### Task material
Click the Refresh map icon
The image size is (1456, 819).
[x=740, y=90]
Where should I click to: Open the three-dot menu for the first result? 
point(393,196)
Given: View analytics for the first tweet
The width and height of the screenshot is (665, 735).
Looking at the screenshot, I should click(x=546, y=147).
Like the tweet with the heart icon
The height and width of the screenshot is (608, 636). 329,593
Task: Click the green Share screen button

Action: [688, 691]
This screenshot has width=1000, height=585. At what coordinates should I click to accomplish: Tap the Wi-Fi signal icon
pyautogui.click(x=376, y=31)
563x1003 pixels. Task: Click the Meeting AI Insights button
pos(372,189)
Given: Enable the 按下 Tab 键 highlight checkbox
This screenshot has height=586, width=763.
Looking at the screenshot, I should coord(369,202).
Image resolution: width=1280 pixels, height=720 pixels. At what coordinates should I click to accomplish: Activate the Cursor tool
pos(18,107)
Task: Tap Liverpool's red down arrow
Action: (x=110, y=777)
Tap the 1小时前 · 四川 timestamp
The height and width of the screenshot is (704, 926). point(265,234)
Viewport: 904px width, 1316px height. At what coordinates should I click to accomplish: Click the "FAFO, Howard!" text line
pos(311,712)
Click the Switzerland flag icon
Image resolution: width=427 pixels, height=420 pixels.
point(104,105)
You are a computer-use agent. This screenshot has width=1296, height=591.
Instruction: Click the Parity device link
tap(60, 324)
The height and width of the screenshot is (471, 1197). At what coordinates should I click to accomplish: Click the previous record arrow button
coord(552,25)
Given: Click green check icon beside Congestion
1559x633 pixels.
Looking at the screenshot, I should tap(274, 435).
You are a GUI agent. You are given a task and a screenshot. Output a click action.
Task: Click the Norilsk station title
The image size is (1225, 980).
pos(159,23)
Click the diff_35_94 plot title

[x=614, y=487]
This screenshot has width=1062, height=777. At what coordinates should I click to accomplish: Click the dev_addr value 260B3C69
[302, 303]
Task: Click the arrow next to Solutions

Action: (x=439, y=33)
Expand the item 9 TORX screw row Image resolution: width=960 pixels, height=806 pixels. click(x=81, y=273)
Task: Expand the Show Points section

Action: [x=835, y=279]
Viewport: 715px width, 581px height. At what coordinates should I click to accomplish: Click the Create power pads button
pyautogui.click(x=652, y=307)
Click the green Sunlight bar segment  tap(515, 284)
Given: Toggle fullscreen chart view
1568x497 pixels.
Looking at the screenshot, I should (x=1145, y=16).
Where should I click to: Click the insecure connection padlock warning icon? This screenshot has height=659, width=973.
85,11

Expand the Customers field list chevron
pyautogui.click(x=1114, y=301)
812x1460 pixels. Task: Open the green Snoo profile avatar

### Requirement
Look through the data above. Each line containing the word "agent" needs to be copied.

### Your solution
You are a computer-use agent. This screenshot has width=1296, height=591.
You are a GUI agent. You are given a task and a screenshot. Output a click action.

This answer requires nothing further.